Visit Capella to learn more about our "Alnylam 5x15" Strategy and the programs we are developing addressing genetically defined diseases with significant unmet medical need.
Alnylam 5x15 Programs
In January 2011, we launched our "Alnylam 5x15™" product strategy focused on the development of innovative RNAi therapeutics for genetically defined diseases addressing major unmet medical needs.

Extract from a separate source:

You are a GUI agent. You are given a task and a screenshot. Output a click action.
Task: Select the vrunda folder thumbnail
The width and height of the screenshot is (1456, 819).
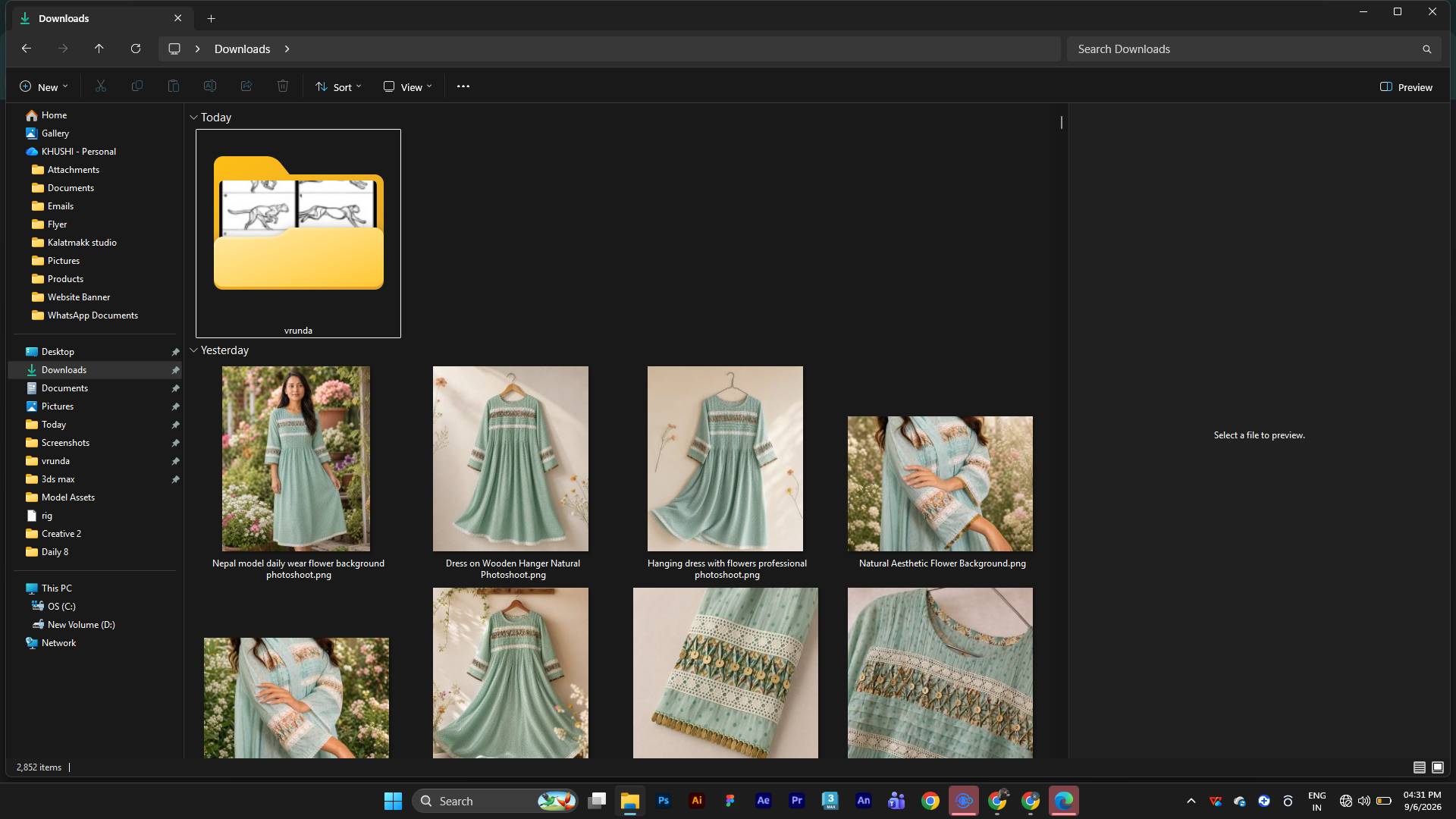(298, 233)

The "Alnylam 5x15" strategy strategy establishes a path for development and commercialization of novel RNAi therapeutics to address genetically defined diseases with high unmet medical need. Products arising from this initiative share several critical characteristics including: a genetically defined target and disease; the potential to have a major impact in a high unmet need population; the ability to leverage the existing Alnylam delivery platform; the opportunity to monitor an early biomarker in Phase I trials for human proof of concept; and the existence of clinically relevant endpoints for the filing of a new drug application (NDA) with a focused patient database and possible accelerated path for commercialization.
By the end of 2015, we expect to have five RNAi therapeutic programs in advanced clinical development, including programs in advanced stages, on its own or with a partner. These include ALN-TTR (for the treatment of transthyretin-mediated amyloidosis (ATTR), ALN-AT3 for the treatment of hemophilia and rare bleeding disorders (RBD), ALN-PCS for the treatment of hypercholesterolemia, ALN-AS1 for the treatment of acute intermittent porphyria (AIP), ALN-TMP for the treatment of treatment of beta-thalassemia and iron-overload disorders, and other programs.
Alnylam intends to focus on developing and commercializing certain programs from this product strategy itself in the United States and potentially certain other countries; we will seek development and commercial partners for other core programs both in the United States and in other global territories.